Kita tidak akan tersesat jika membaca. Bacalah. Saya membaca buku agama. Saya membaca alam. Saya membaca petunjuk-Nya. Saya mencoba membaca isyarat-Nya. Semakin saya mencoba membaca, semakin hikmah ditemukan. Hikmah timbul dari persimpangan. Allah menguji saya dengan pilihan-pilihan sikap di persimpangan. Persimpangan merupakan ujian dari Allah. Yang diukur adalah sikap.
Pembelajaran-pembelajaran agama tidak berhenti. Saya membagi 2 (dua) level tingkat keagamaan, yaitu kuantitas dan kualitas. 2 level ini bisa dipilih yang mana dahulu atau dilakukan bersamaan.
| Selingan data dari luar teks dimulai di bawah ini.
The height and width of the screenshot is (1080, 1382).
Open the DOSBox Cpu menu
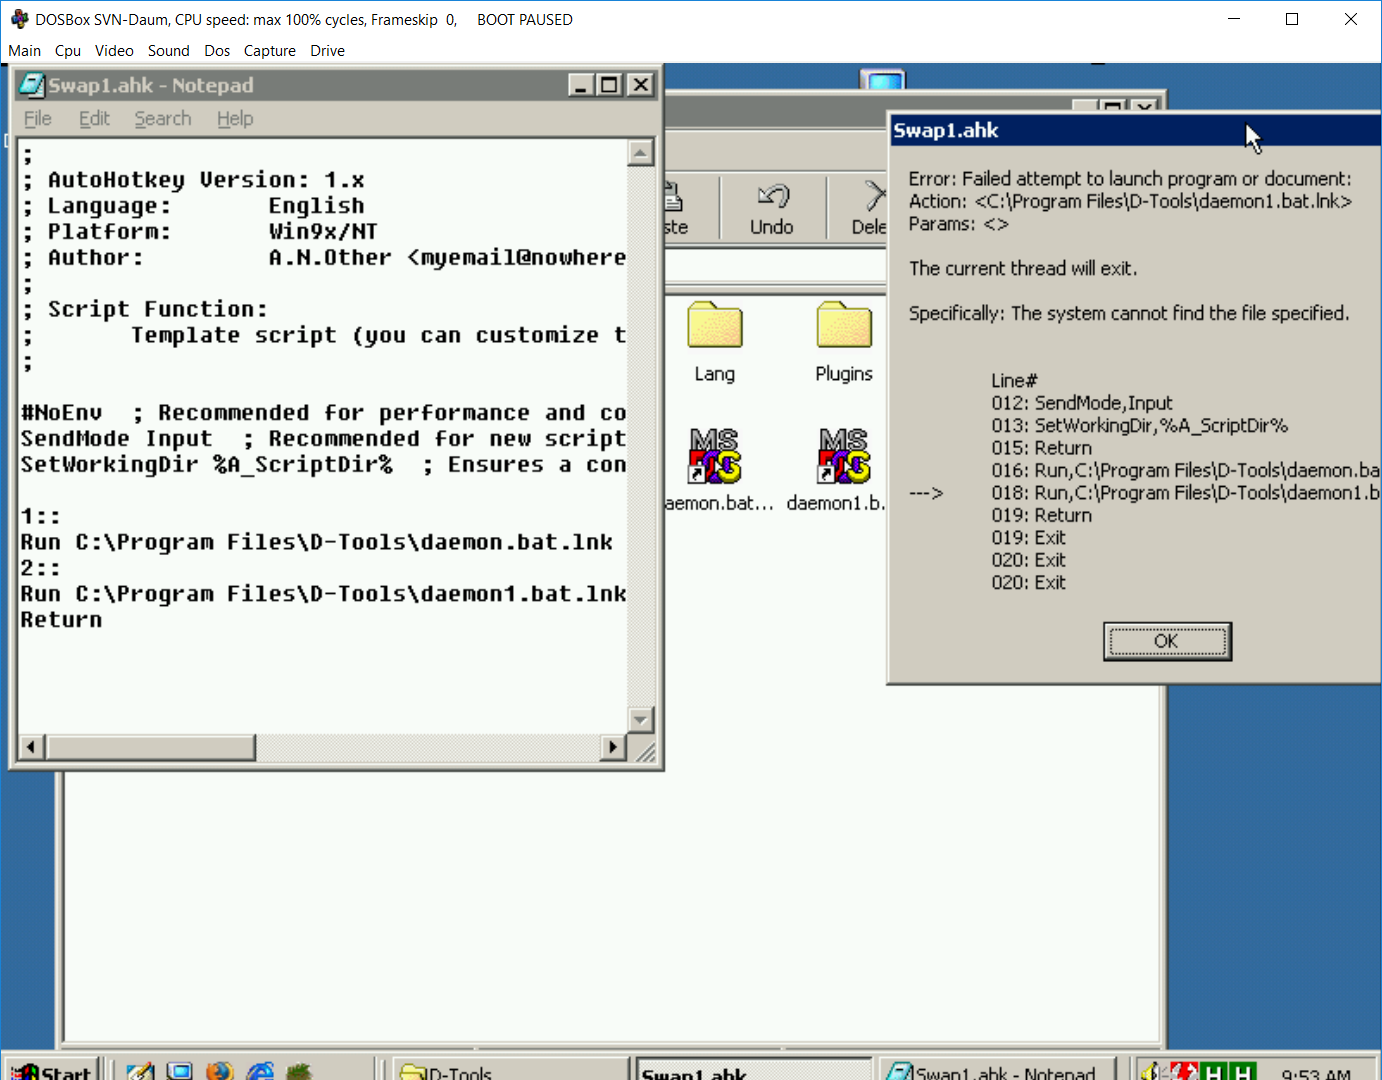coord(68,51)

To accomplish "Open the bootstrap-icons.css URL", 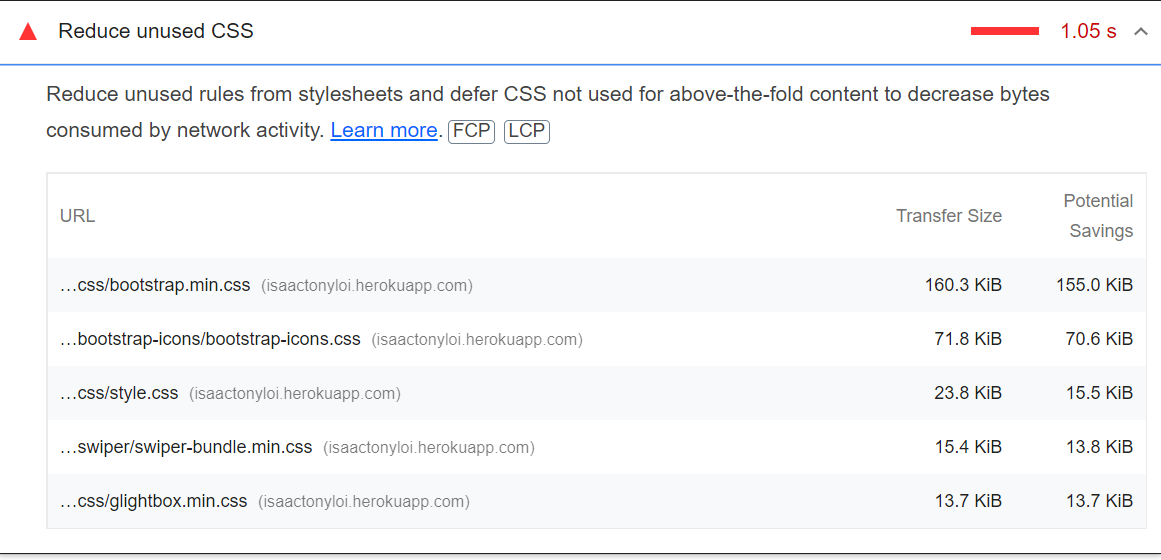I will pos(210,339).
Saya memilih untuk membenahi level kuantitas dulu.
Level Kuantitas berbicara mengenai jumlah. Berapa jumlah ibadah yang wajib dan sunah yang dilakukan sehari. Konon, pembiasaan baru terasa ringan setelah 14 hari. Tantangannya adalah hidup di Jakarta. Dimana waktu dan tempat menjadi satu dimensi.
Level Kualitas berbicara mengenai esensi dan pemahaman. Tantangannya adalah karena kuantitas dari esensi dan pemahaman itu sendiri yang berbeda-beda.
Perjalanan religi tidak akan berhenti. Ada kalanya seperti berjalan mundur. Atau seperti berjalan lurus namun tidak mendapat apa-apa (ini pemikiran dangkal manusia).
Saat pemikiran dangkal muncul, saat banyak alasan keluar. Disinilah keberhasilan setan bekerja.